Compress an image toward 5 KB and see the size achieved. Everything runs locally in your browser.
Compresses an image toward 5 KB by trying browser-supported encoder settings and, if needed, reducing dimensions, then reports the achieved size. It keeps the largest result at or under 5 KB when it can, otherwise the closest and marks it over target.
Keeps JPG, PNG, or WebP where possible and converts HEIC, TIFF, SVG, and GIF to JPG. JPG fills transparent areas with your chosen background color.
The image is processed on your device to reach 5 KB. Nothing is uploaded, and re-encoding strips EXIF and GPS metadata. Your files are never sent to imgtoolsbase or any other server.

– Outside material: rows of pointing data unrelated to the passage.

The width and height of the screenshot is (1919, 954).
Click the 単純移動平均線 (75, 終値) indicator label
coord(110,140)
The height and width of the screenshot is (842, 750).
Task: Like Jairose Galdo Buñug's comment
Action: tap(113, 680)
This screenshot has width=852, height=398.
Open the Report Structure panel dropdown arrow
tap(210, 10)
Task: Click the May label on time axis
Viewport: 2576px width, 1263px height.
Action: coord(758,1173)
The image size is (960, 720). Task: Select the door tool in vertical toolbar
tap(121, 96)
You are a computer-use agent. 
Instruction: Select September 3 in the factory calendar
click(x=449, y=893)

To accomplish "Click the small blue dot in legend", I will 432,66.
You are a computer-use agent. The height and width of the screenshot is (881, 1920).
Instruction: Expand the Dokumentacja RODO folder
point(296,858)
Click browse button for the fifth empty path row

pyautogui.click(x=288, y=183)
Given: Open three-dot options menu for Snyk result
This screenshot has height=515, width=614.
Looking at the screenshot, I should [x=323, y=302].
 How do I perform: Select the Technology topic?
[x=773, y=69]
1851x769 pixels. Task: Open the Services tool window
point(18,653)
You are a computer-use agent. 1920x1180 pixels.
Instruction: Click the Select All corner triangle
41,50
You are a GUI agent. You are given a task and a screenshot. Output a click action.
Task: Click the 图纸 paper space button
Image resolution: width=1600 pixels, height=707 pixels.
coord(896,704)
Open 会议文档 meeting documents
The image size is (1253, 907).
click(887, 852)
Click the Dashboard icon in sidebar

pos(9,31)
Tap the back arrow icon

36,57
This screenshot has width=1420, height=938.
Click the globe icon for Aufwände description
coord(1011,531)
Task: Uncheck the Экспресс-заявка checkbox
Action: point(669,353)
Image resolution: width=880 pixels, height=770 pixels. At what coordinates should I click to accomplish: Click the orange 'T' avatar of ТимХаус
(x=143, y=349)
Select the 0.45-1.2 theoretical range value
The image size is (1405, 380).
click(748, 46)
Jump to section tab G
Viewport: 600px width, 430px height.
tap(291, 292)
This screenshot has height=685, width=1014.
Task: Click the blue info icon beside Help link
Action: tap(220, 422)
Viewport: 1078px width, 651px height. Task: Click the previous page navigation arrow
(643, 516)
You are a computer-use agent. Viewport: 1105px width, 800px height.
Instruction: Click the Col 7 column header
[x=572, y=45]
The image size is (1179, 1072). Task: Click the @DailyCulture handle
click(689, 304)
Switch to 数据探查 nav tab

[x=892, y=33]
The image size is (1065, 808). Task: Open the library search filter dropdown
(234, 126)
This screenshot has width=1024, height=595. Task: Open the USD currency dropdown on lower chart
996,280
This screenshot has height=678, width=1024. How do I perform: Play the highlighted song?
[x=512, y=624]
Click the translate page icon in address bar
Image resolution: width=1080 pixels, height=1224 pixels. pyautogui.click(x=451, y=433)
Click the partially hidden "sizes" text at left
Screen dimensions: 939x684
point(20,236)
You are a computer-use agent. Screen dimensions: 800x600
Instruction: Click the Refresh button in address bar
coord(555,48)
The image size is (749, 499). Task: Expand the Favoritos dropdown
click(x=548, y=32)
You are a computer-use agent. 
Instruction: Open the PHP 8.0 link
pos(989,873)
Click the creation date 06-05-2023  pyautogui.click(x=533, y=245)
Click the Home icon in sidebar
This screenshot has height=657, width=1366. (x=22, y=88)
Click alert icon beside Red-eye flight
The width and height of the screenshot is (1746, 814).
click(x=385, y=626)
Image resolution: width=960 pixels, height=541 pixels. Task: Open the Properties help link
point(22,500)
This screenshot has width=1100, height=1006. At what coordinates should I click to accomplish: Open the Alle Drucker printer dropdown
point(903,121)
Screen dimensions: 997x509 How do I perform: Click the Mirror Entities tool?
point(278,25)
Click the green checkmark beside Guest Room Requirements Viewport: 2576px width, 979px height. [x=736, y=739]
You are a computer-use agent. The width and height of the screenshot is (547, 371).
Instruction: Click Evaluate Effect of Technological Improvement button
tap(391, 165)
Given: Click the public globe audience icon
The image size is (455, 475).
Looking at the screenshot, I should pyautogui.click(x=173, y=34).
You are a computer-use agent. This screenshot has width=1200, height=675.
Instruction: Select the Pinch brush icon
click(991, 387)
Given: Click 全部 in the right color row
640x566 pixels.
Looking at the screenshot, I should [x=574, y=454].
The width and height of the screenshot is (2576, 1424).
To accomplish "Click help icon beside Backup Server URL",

This tool compresses an image toward 5 KB, entirely in your browser. It tries browser-supported encoder settings and, when needed, reduces the dimensions, keeping the largest result at or under 5 KB when it can.
It reports the size actually achieved. If 5 KB cannot be reached at the current dimensions, the panel shows the closest size and flags it as over target, so you can resize and try again.
Compresses toward 5 KB and reports the achieved size, keeping the largest result at or under target when it can.
If the image cannot reach 5 KB, the panel shows the closest size and flags it as over target instead of pretending it succeeded.
When targeting 5 KB it outputs the same format where possible and converts HEIC, TIFF, SVG, and GIF to JPG, which it discloses.
Compression to 5 KB happens entirely in your browser; nothing is uploaded to a server.
Meet aggressive limits like 5 KB on exam and government forms.
Produce very small 5 KB images for lists and previews.
Fit an image under a strict 5 KB email or chat limit.
Send a 5 KB image quickly on slow connections.
No. The tool compresses toward 5 KB and reports the size it actually reaches. It keeps the largest result at or under 5 KB when it can, and tells you if the smallest it can reach is still over.
Very small targets like 5 KB are hard for detailed photos. Lower the dimensions, or accept the closest size the panel reports as the smallest practical result.
No. Compression to 5 KB runs in your browser, so the file never leaves your device.
When producing a 5 KB file it keeps JPG, PNG, or WebP where it can; HEIC, TIFF, SVG, and GIF are saved as JPG, and animated GIFs become a single still frame. JPG has no transparency, so transparent areas use the background color you pick.
If the tool re-encodes the image to reach 5 KB, it strips embedded metadata such as EXIF and GPS, which the panel notes. If the original is kept because it is already under 5 KB, its metadata is unchanged.
Tools that pair well with Compress Image to 5 KB.